Scan the material that follows for lines with "agent". Answer with how many there are, nothing else.

++++ Dataset records

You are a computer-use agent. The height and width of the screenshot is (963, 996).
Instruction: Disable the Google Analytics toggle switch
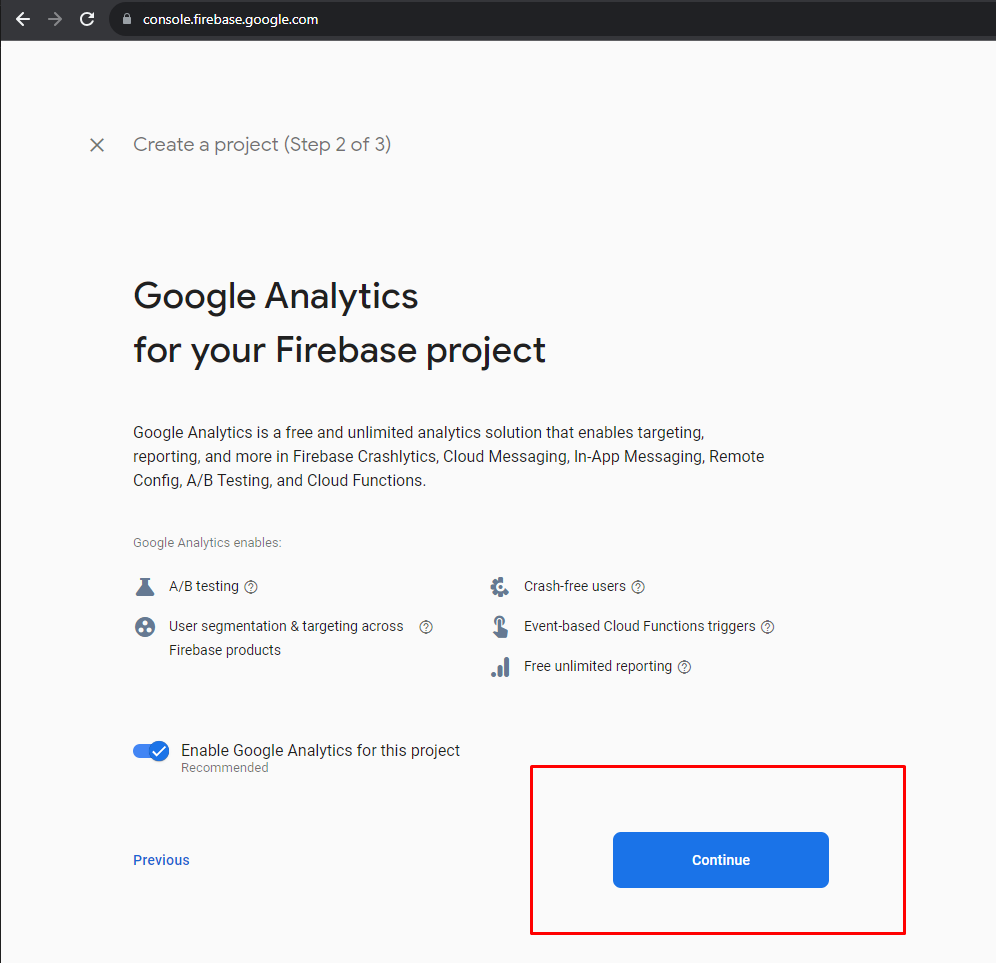(x=152, y=751)
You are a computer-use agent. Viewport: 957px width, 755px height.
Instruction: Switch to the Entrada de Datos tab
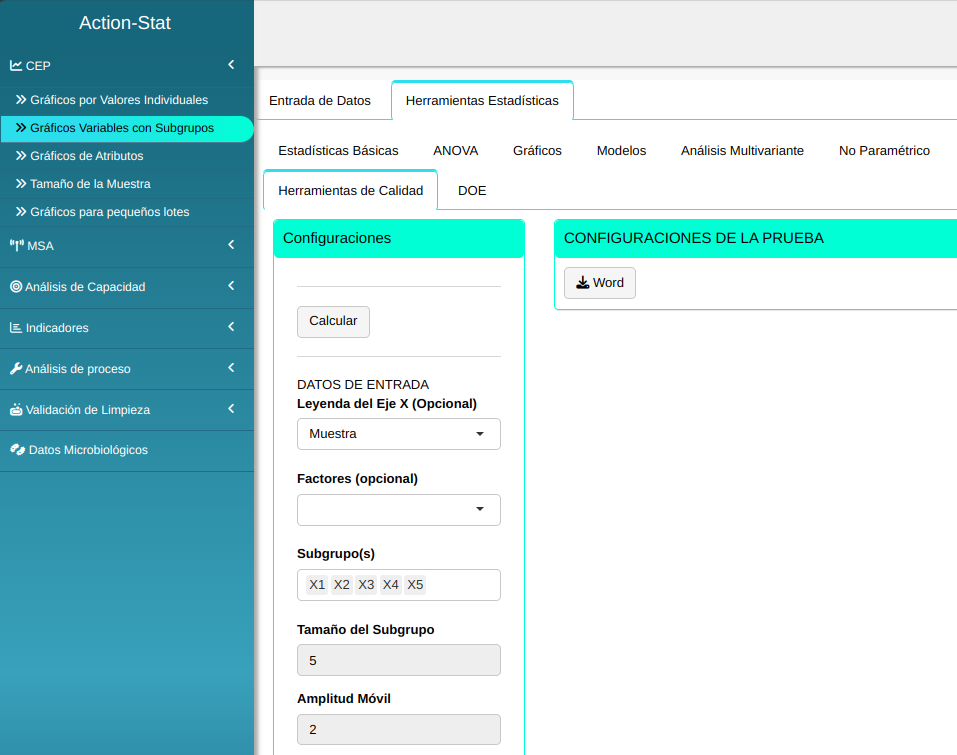click(x=320, y=101)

++++++++

### Result of this exercise:
2